Photos: EPA Head Scott Pruitt Greeted by Protesters in East Chicago

Community Strategy Group organizer April Friendly, left, leads a rally Wednesday during EPA head Scott Pruitt's visit to East Chicago. (Photos by Alex Ruppenthal / Chicago Tonight)Community Strategy Group organizer April Friendly, left, leads a rally Wednesday during EPA head Scott Pruitt's visit to East Chicago. (Photos by Alex Ruppenthal / Chicago Tonight)

About 100 East Chicago residents and activists rallied and marched Wednesday while EPA head Scott Pruitt visited the city's lead-contaminated neighborhoods.

Protesters said they were demanding that the government take steps to clean up homes and address water and soil contamination, which last year forced the closure of a public housing complex that left nearly 1,000 residents in search of new homes.

After touring neighborhoods plagued with high concentrations of lead and arsenic in the soil, Pruitt met with five East Chicago residents who shared their experiences dealing with the city's contaminated water and soil.

Participants at the rally, organized by East Chicago's Community Strategy Group, said they did not expect to meet with Pruitt, who was appointed by President Donald Trump to lead an agency he critcized regularly while serving as Oklahoma's attorney general. Trump has proposed a 31-percent cut to the EPA's budget that would inevitably weaken clean-up efforts in places such as East Chicago. 

"We didn't invite him to meet with us," said Jessica Fujan, Midwest regional director for environmental group Food and Water Watch. "We're not particularly impressed with Mr. Pruitt."

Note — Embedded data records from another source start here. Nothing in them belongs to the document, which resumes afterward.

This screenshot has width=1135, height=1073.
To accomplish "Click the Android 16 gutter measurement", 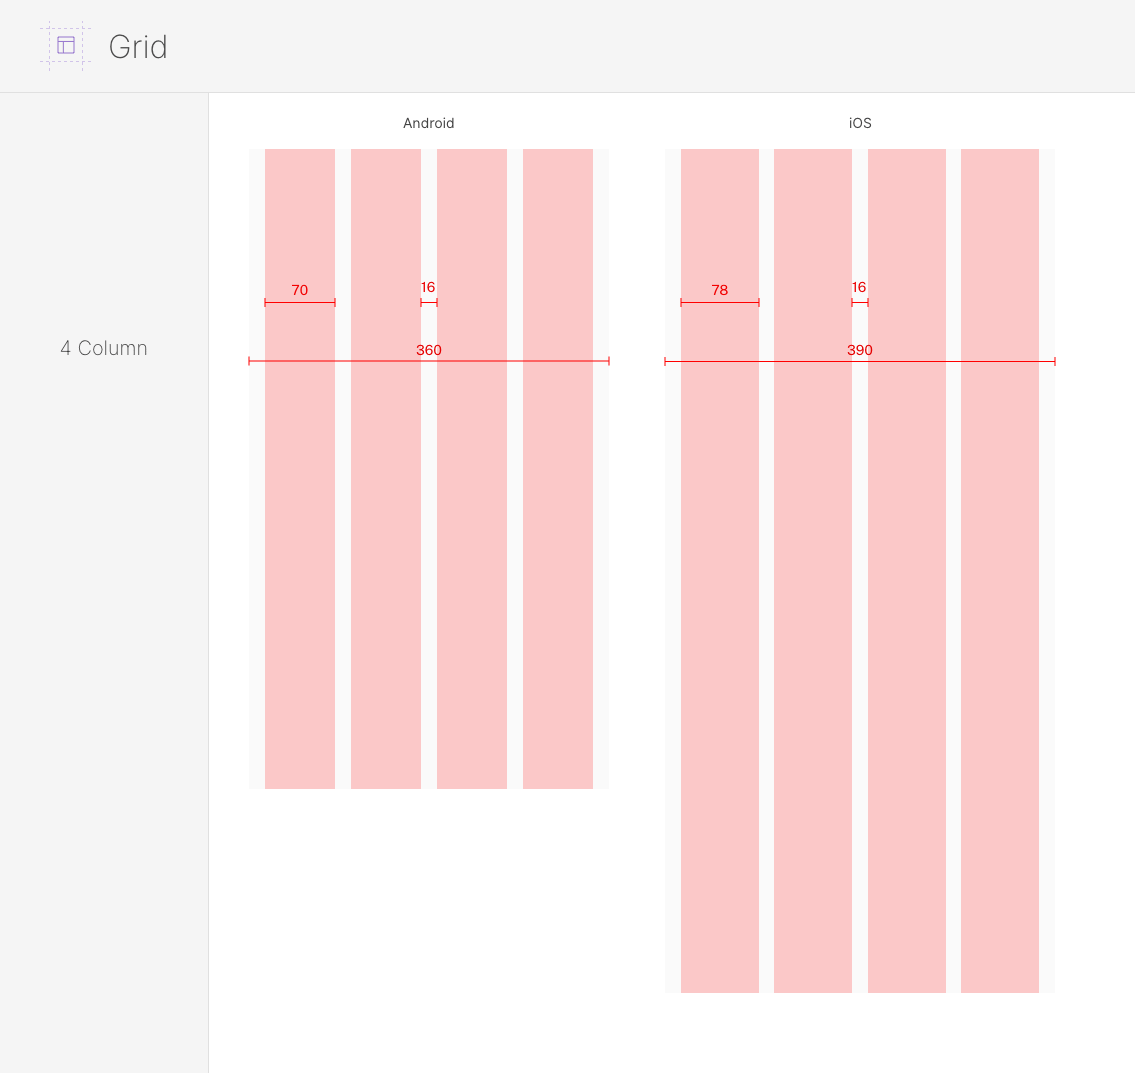I will coord(428,287).
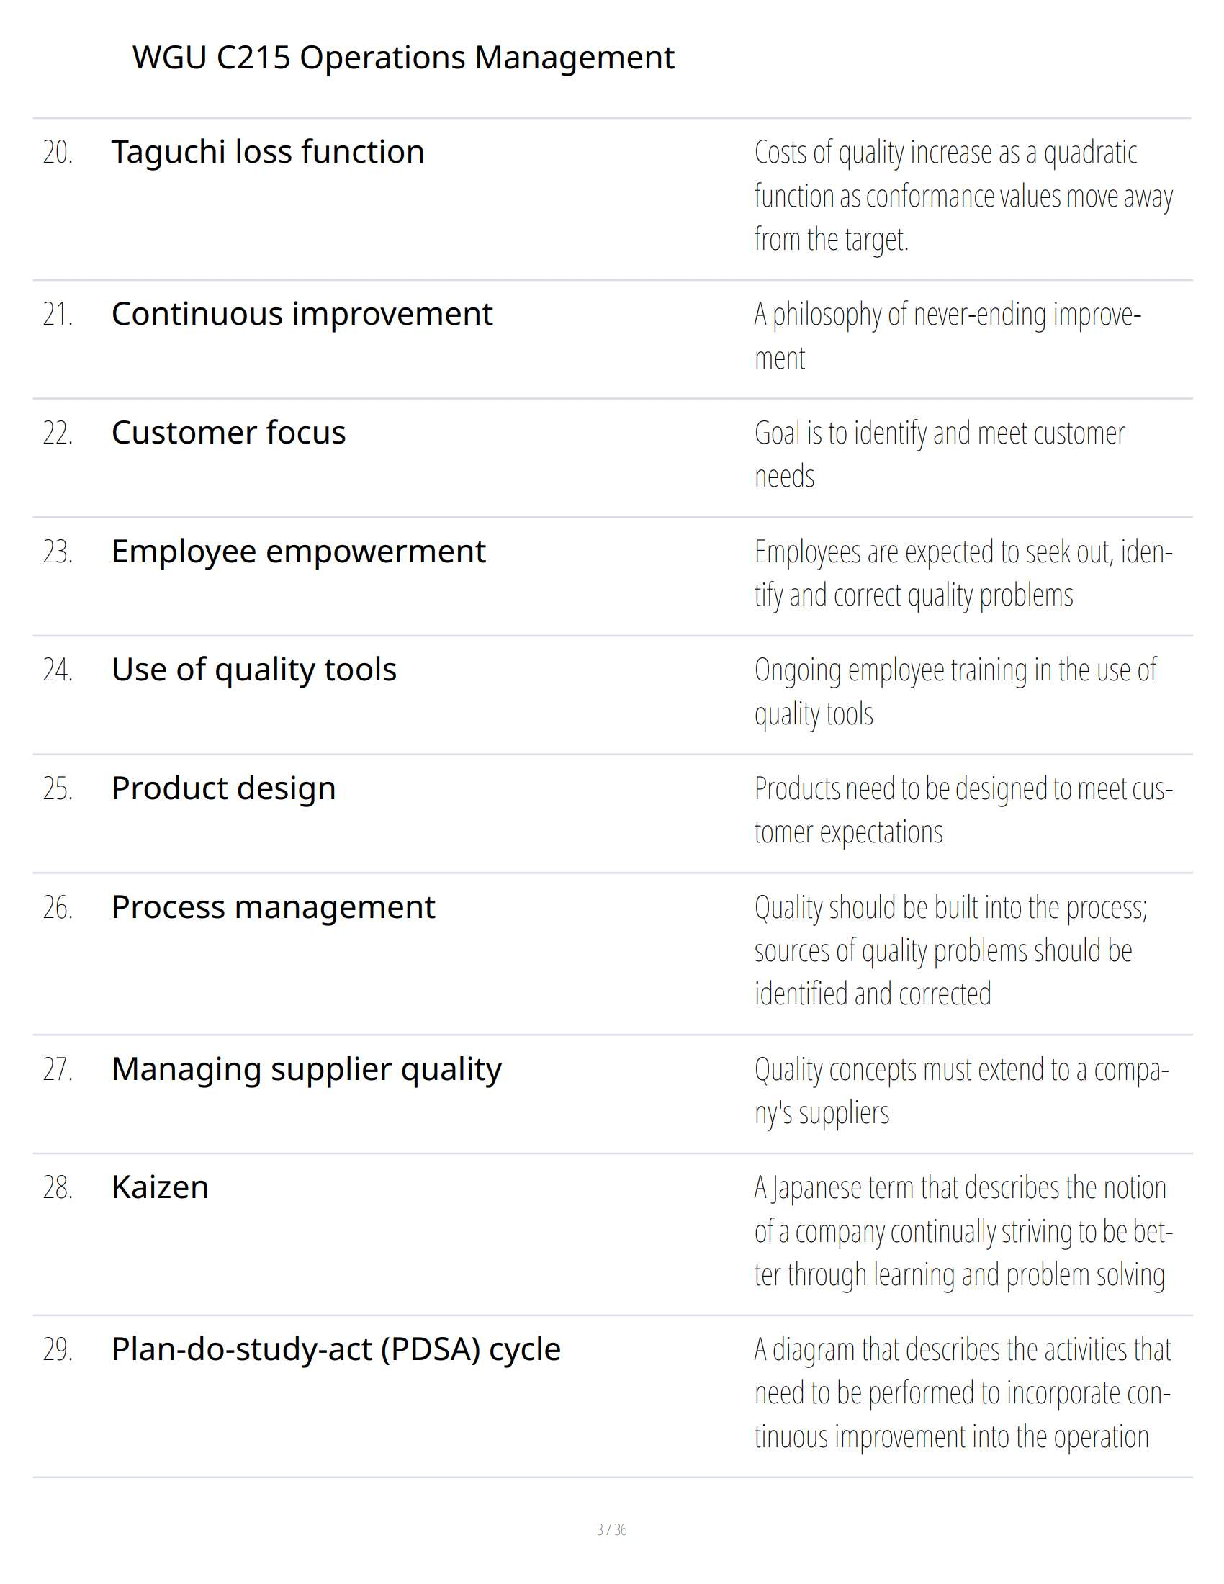The height and width of the screenshot is (1584, 1224).
Task: Click the WGU C215 Operations Management title
Action: (403, 58)
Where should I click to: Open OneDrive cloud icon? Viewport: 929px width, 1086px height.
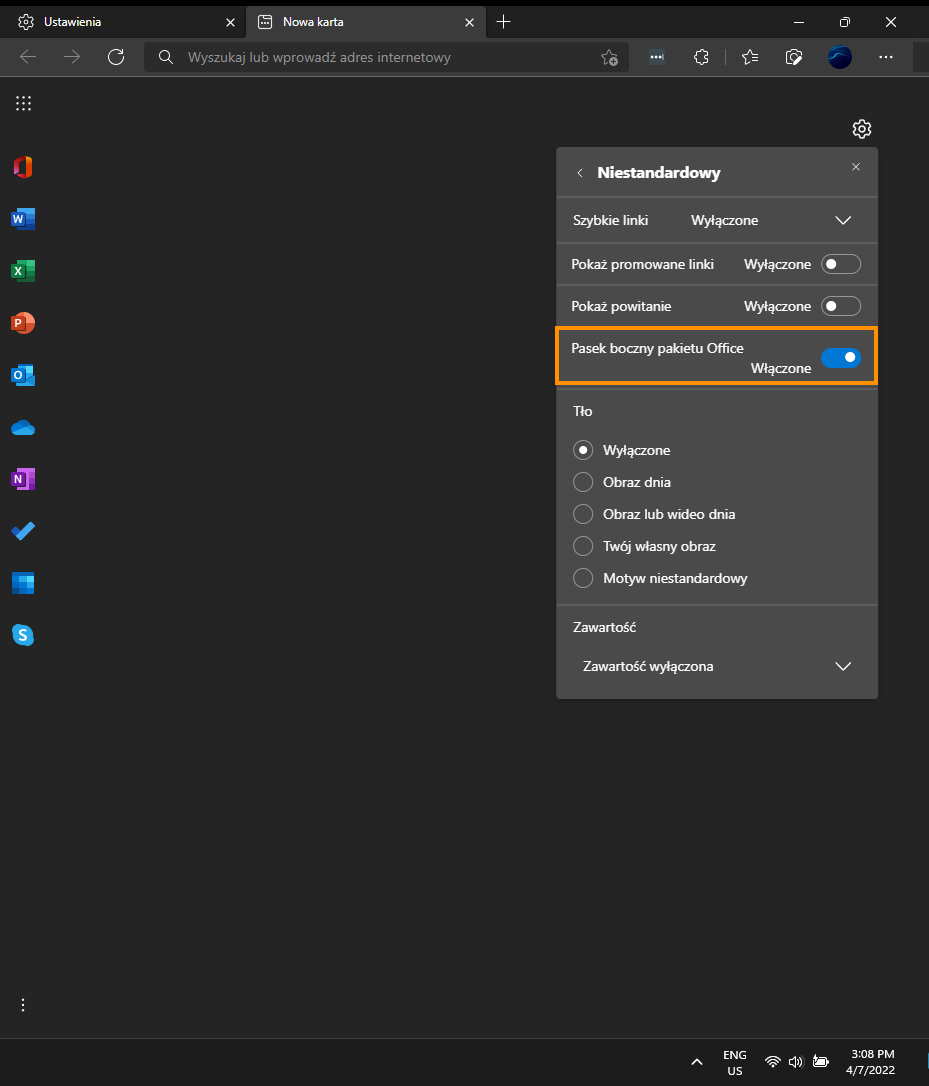(x=23, y=427)
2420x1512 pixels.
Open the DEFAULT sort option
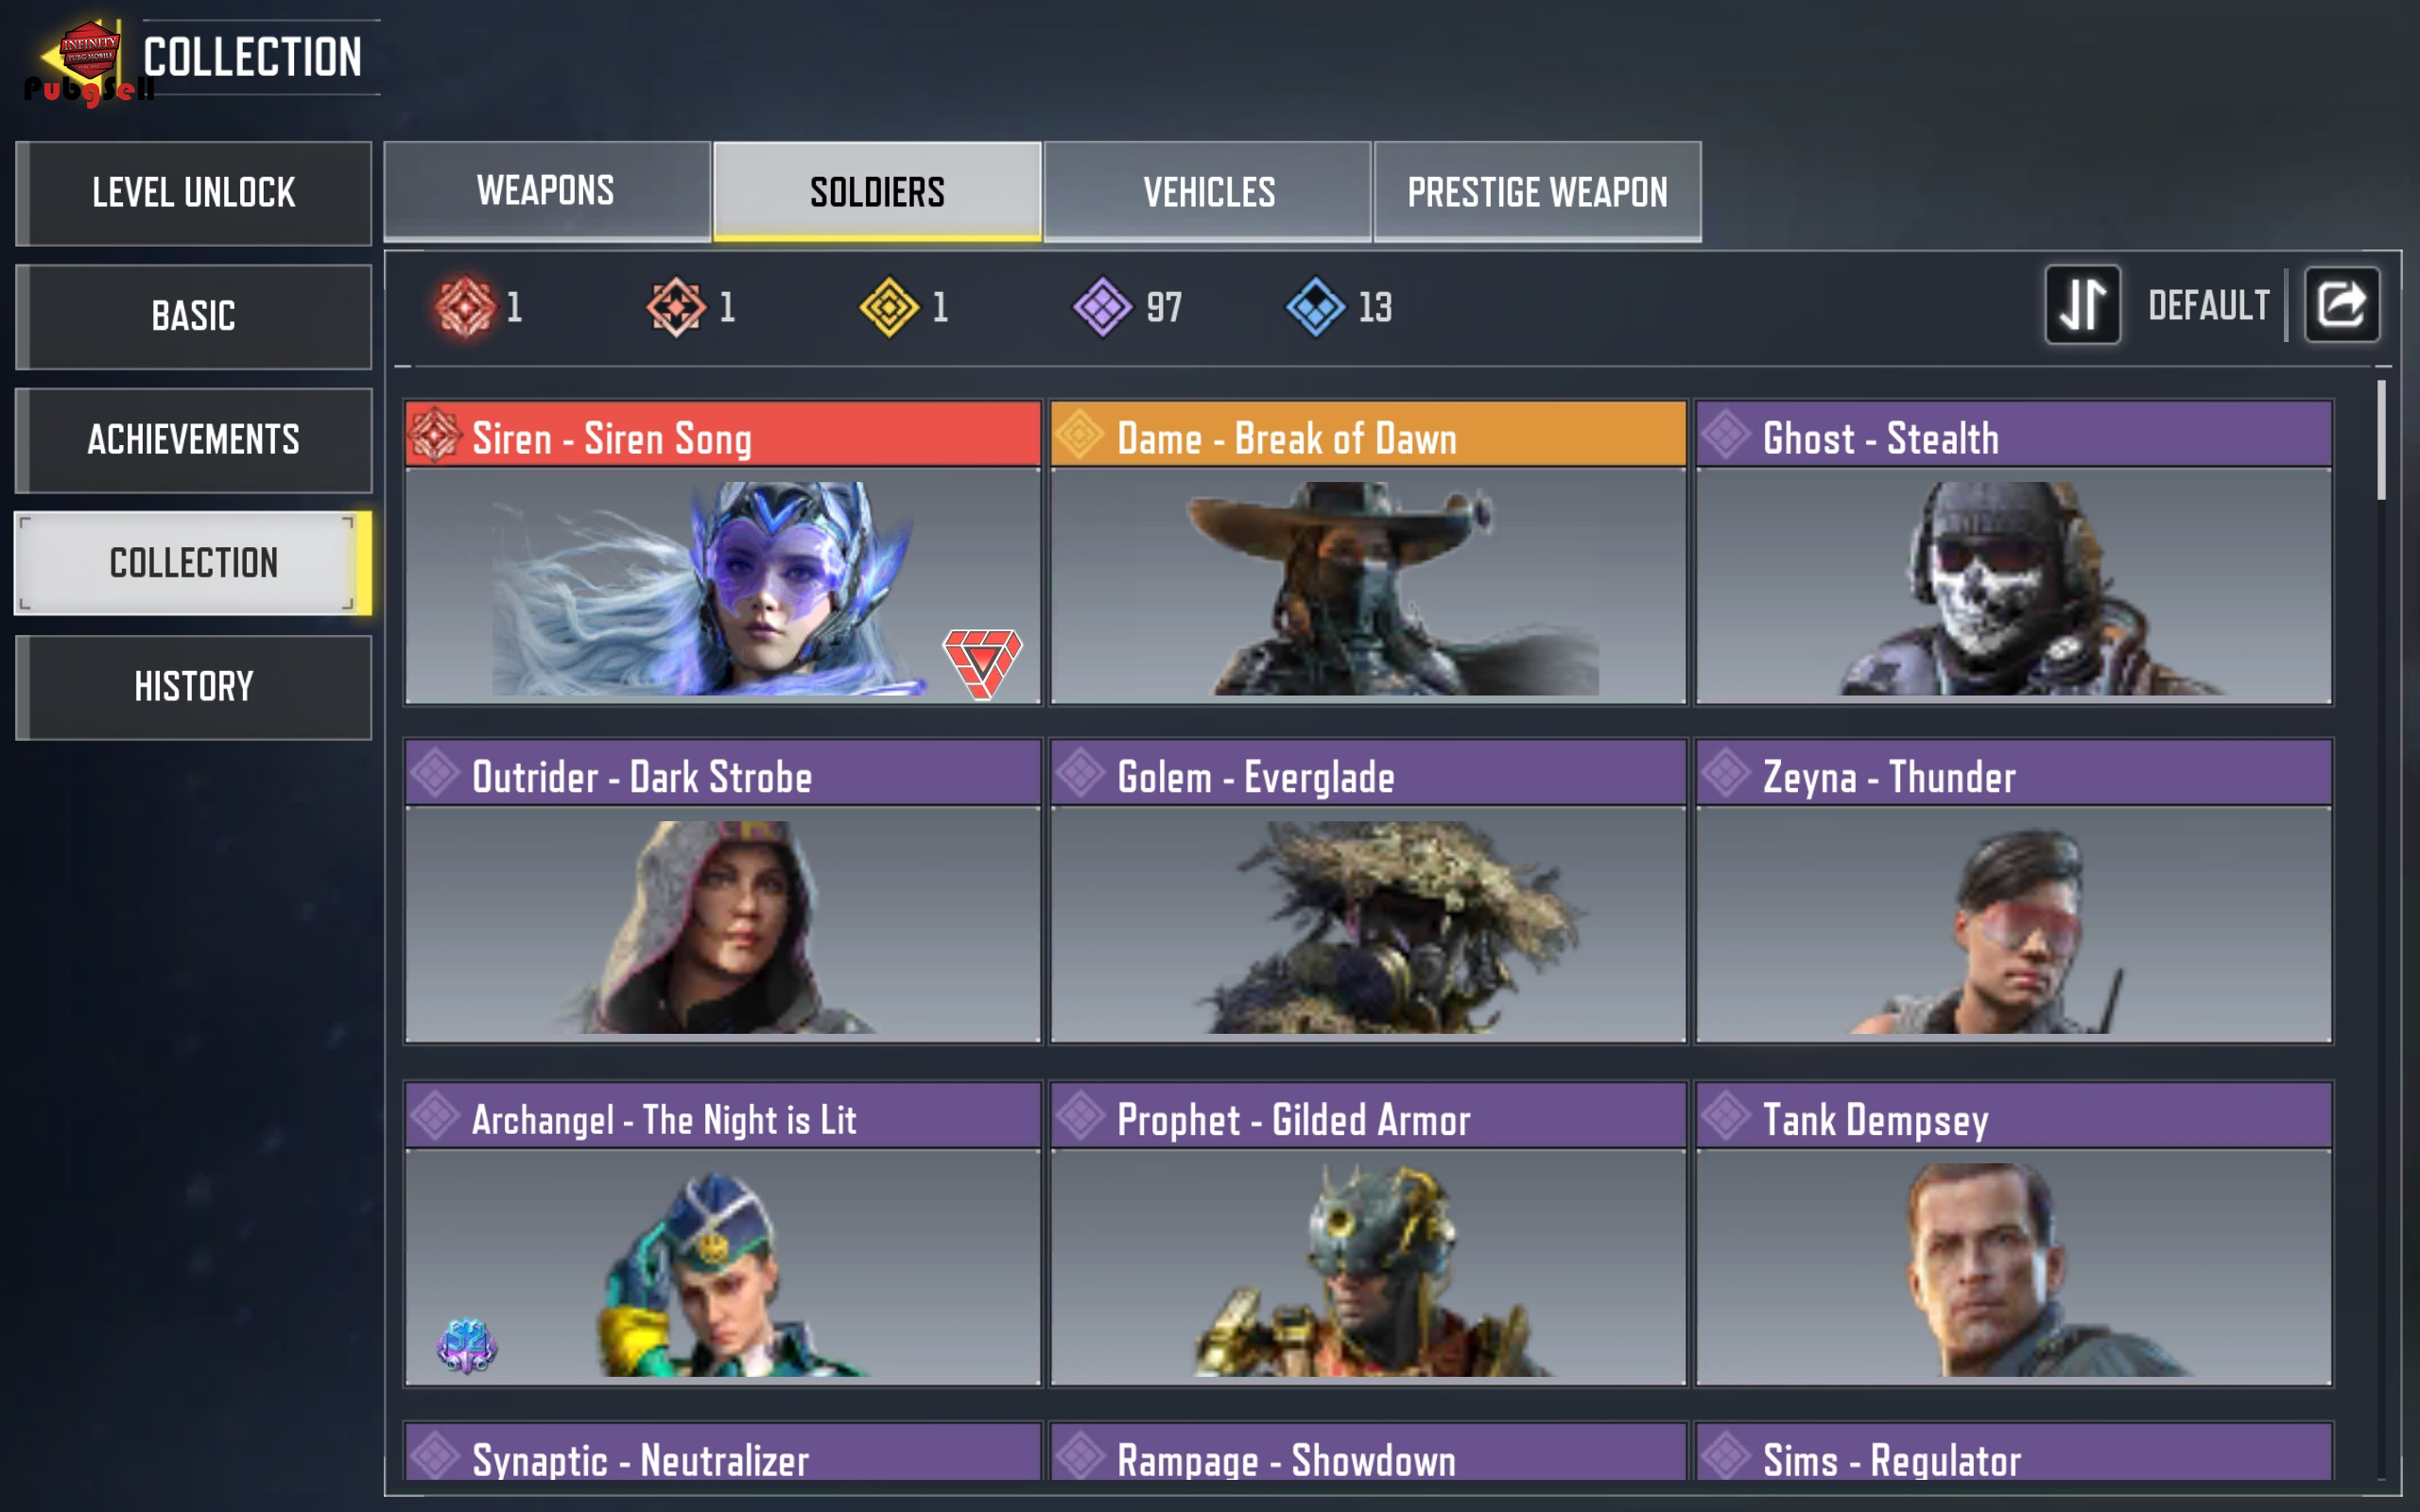[2208, 305]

Below, more photos from the march and rally.


East Chicago resident Thomas Frank, above right, speaks during the rally. He was one of five East Chicago residents who met with Pruitt. 

Frank said though Pruitt listened carefully during the meeting, he did not commit to additional EPA resources toward remediation efforts or other clean-up work in East Chicago.

"There was no back and forth," Frank said. "Each resident had a statement. There was no set commitment. He kind of responded to a few comments. He did say that this is not about money; it's about fixing the problem."


The Rev. Cheryl Rivera speaks during Wednesday's rally in East Chicago. 

"We will not tolerate it," Rivera said. "We are here because we are demanding justice. We want full funding for the EPA."


East Chicago residents and activists protest Pruitt's visit Wednesday to the city's lead-contaminated neighborhoods. 


"You want us to drink the water, Scott Pruitt? You drink it first!" one protester said during the rally. 


Lori Latham and her 3-year-old son, Lennon, join the march. Latham, who lives in neighboring Gary, said she has been boiling water for the past week since a spill at a nearby U.S. Steel site that released a carcinogenic chemical into area water sources.

"I told him we were going to fight for our rights," Latham said about explaining the rally to her son.



East Chicago resident Tremaine Cooley, left, watched Wednesday's march with his family from outside their home on McCook Avenue, where he has lived since 2000. 

The soil at the family's home has been tested, but Cooley said he didn't know how much lead or other contaminants were found.

"Nobody wants to relocate," said Cooley's relative Pamela Worlds, right. "This is your home, your roots."


East Chicago residents and activists rallied outside an elementary school where Pruitt met with five residents who shared their experiences with the city's contaminated water and soil. 


EPA head Scott Pruitt exits an elementary school where he met with five East Chicago residents, including Thomas Frank. 


Scott Pruitt speaks briefly to media after touring East Chicago's lead-contaminated neighborhoods Wednesday. Pruitt did not answer questions from reporters about his visit. 


Indiana Gov. Eric Holcomb speaks.


East Chicago Mayor Anthony Copeland speaks Wednesday. 

In September, Copeland announced plans to demolish the West Calumet Housing Complex because of lead contamination, leaving about 1,000 residents in search of new homes.

"It is one of the hardest decisions I've had to make, to tell people to leave their homes," Copeland said. "But I know that there was more harm that could have happened to them."